ICON: Congratulations on your latest role in Ready Or Not. Can you recall your first big break? Where were you when you first landed the role?
Mark O’Brien: “That’s funny I remember it very well, I was in Canada, where I’m from because I’d booked a large supporting role in a mini series called Above and Beyond which was a Canadian mini series, and I was 20 and I was actually on the bus. I got a call – I didn’t have an agent so it was straight from the producer – and he said, “oh we’re offering you the support act”. I completely got off at the wrong stop, I got off a stop early because I was so surprised and shocked…”
You moved to LA about six years ago now. What was the turning point to push you to make the big move?
MO: “I’m just such a fan of movies in general, and it’s the capital of the world for film making. I mean everyone goes there, so I just knew that the best of the best would be there and I wanted to try my hand with my heroes… I just wanted to work in a place where people would just sleep and breathe movies.”
What has been the most challenging role you’ve faced?
MO: “I played a real life goalie, Terry Sawchuk, in the movie Goalie last year, and I found that really challenging because he is such an introverted character. So he couldn’t really articulate himself very well, even his feelings to himself, so it was very hard to play someone with no direct line to why he was doing things or how he was doing things. It was all kind of bottled up and confused… So it was kind of going on raw emotion which was challenging.”
When looking at the popularity of streaming services, do you believe the rise of this new platform is a help or hindrance with up-and-coming actors?
MO: “That’s a really interesting question. I think it’s changed the entire business in a lot of ways because now the world of celebrities is not a small cook of people and if you get in, then you’re just in. There are so many shows, there [are] so many actors that the clique of being a working actor or a star has grown considerably. That’s why I think movie stars don’t exist quite as much anymore, the movie stars do exist but movie stars before all of this began, all the streaming services, so I think it’s changed in that way, among others. But I think it’s beneficial for actors because there’s more jobs, more opportunities and when that happens people are willing to take more risks … they take a lot of risks with actors and people who are unknown, and people who we’ve never seen before and people from all different backgrounds.”
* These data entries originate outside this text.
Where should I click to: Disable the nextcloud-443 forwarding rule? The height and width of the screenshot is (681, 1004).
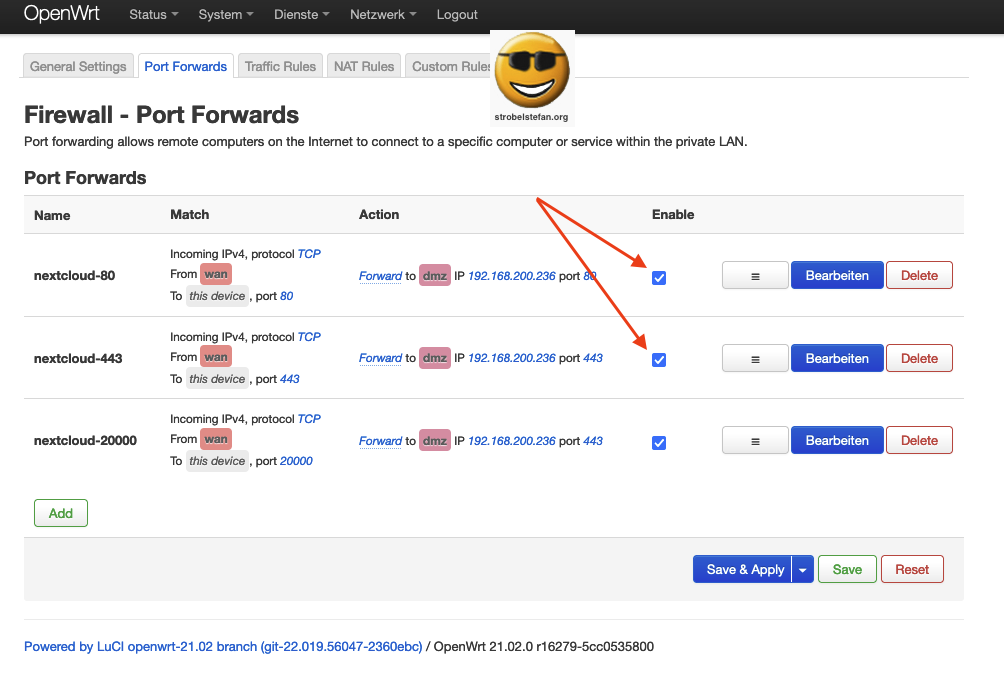658,359
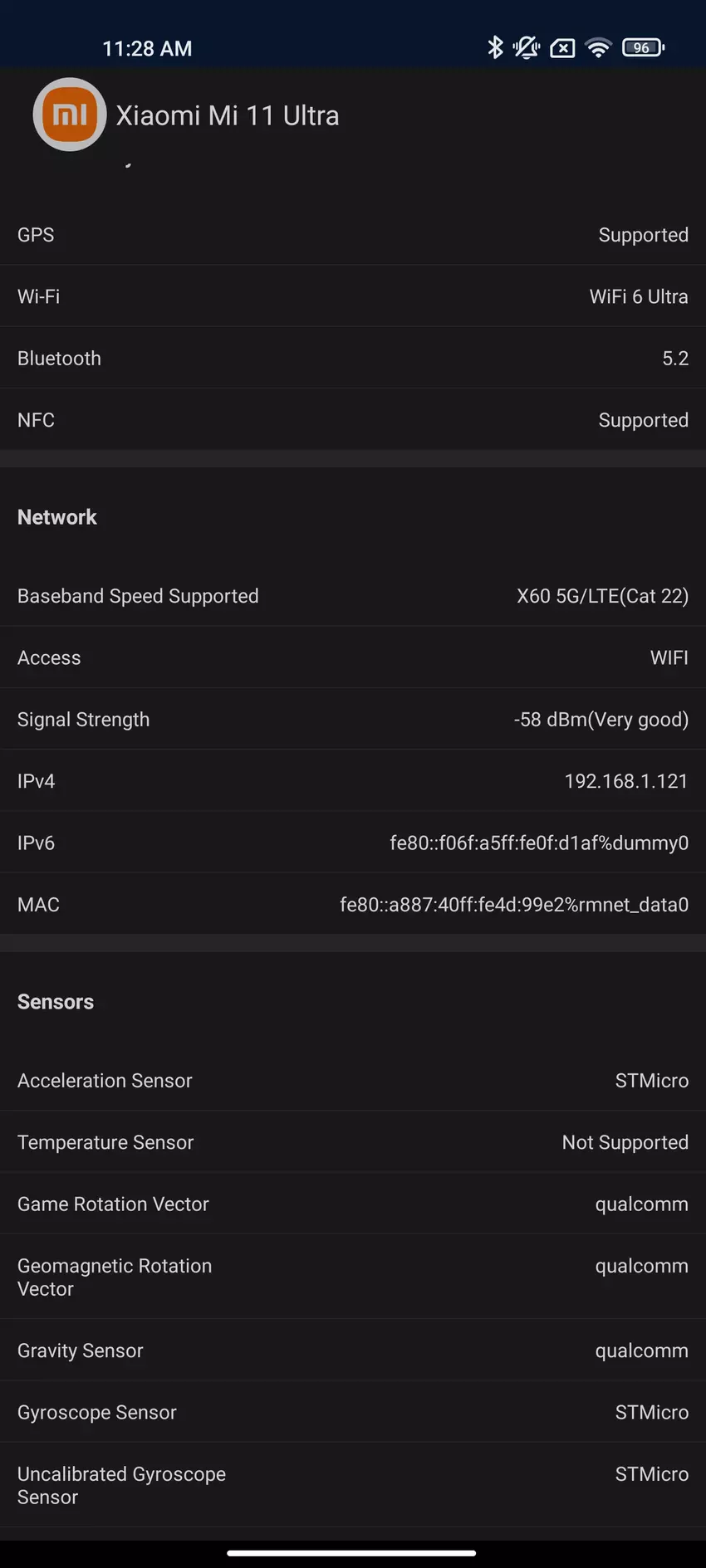Tap the Temperature Sensor row
The image size is (706, 1568).
coord(352,1142)

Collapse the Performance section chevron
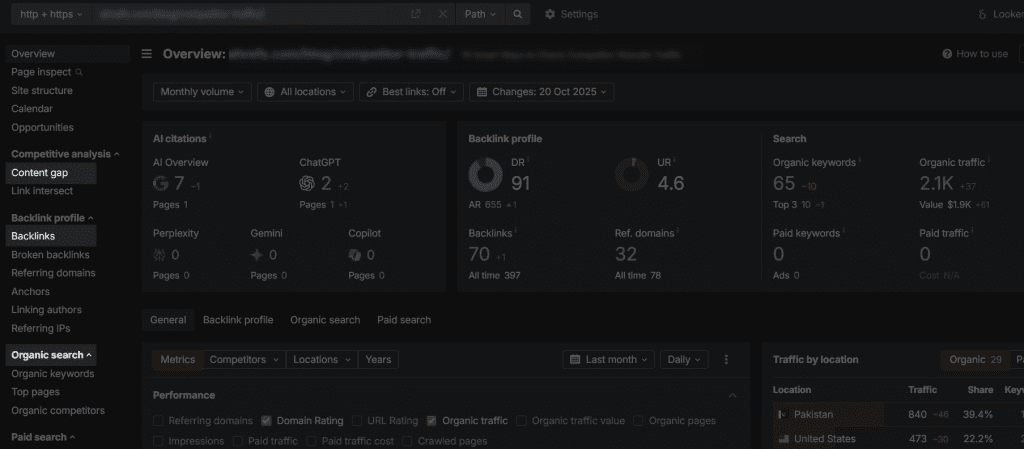pyautogui.click(x=732, y=395)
You and your wife Georgina are both featured in recent films. How do you juggle raising a daughter and family life on top of your busy schedules?
MO: “To be honest, it’s very difficult [as] we’re not in the position where we are assisted. We don’t have any of that and we don’t even have any family who live in Los Angles so we do everything ourselves. Basically it’s just scheduling everything to a T, every day we schedule out because we have so much work to do and it’s just impossible to get it all done. She’s my teammate, she’s my friend, she’s my wife. So when someone has something they need to do the other one just picks up the slack and takes care of our daughter for that day or that evening… I take work really seriously because I love it so I really take my time with it and make sure it’s given the most attention that I can give it because anyone watching my work deserves nothing less than something really good.”
What has been the initial reaction to Ready or Not from the public?
MO: “So far it’s been really good through word of mouth and people really like it and everyone I know has been really impressed and that’s so encouraging because in this business you never know if first of all, it’s going to be good. Second of all, if it’s going to be enjoyable and third of all, if it’s even going to ticks all of those boxes.”
Ready or Not is best described as a horror film. But how does it differ from the traditional genre or format?
MO: “I think it’s not as grotesque for the sake of shock value. There are certain kinds of gore in the movie and definitely a certain amount of blood in the movie but I think that it’s more a story technique … it works kind of accenting the comedy of the film itself. And I also think it has a really interesting socio-political message about breed and wealth and family dynamics.”
What was the on-set dynamic like, particularly when filming such a gory and dark film?
MO: “The dynamic was constant laughter and joking and there were few and far between serious moments off-camera. It’s a great pool of people who like having fun and doing their jobs and we all felt lucky to be there because that trickled down from the producers and the director.”
Are there any special effects secrets you can share?
MO: “It’s hard to give anything away, but the last scene of the movie is really very intense. It was filmed on the second day of shooting and that was the most props, the most special effects involved. It had everything and we shot that the second day [of] filming, which really broke the ice in every sense.”
Lastly, in a real-world setting, are there any lessons we can learn from the film? Other than to look extensively into your in-laws, ha.
MO: “In the movie there’s tradition but I think it goes to show that even though the stakes are really high for the family to continue this tradition, at the same time it’s funny because we live in a world where people are really holding onto traditions with a tight grasp and not willing to let them go, when times change. And times change and I think you need to move with the times, listen to the times and understand other view points. I thought about that after seeing the movie and before I watched it, I was like ‘oh it’s kind of funny hanging onto things that don’t really make sense anymore.’ ”
Read or Not is in Australian cinemas now.